[Collected data]
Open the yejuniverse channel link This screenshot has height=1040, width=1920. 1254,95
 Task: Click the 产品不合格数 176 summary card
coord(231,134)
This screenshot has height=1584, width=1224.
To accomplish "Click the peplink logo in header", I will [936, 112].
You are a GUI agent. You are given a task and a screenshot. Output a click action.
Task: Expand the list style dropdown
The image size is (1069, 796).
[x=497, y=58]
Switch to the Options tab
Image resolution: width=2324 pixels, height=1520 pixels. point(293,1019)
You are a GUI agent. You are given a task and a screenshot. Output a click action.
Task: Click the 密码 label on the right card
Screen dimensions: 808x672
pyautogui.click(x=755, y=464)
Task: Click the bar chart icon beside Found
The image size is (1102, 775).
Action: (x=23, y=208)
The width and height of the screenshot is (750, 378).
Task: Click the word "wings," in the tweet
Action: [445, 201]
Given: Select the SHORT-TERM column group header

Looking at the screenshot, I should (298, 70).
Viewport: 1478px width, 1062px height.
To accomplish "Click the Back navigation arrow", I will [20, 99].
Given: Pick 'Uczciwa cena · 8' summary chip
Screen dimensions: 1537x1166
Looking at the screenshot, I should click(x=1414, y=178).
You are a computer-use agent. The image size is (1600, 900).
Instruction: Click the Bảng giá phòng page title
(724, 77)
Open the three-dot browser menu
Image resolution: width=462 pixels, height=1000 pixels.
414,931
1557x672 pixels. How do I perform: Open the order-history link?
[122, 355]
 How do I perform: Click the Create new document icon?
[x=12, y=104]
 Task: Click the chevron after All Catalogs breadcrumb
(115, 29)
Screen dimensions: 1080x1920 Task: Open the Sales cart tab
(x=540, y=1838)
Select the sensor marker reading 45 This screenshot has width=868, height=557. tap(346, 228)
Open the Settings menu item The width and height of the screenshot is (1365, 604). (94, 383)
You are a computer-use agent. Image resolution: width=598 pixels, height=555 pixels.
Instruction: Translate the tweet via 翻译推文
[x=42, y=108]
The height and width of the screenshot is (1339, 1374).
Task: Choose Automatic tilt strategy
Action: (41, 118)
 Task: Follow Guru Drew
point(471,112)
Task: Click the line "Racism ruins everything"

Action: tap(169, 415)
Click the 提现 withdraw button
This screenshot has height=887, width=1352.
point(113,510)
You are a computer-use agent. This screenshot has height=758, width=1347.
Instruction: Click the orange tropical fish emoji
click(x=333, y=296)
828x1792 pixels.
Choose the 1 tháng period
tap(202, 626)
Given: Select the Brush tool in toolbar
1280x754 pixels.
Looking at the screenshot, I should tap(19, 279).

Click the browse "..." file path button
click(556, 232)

Brief: Set down exactly the lines from the one that contains "You are a computer-use agent. This" to the final line above, both included, and nothing more.

Response box:
You are a computer-use agent. This screenshot has height=758, width=1347.
Instruction: Click the orange tropical fish emoji
click(x=333, y=296)
828x1792 pixels.
Choose the 1 tháng period
tap(202, 626)
Given: Select the Brush tool in toolbar
1280x754 pixels.
Looking at the screenshot, I should tap(19, 279).

Click the browse "..." file path button
click(556, 232)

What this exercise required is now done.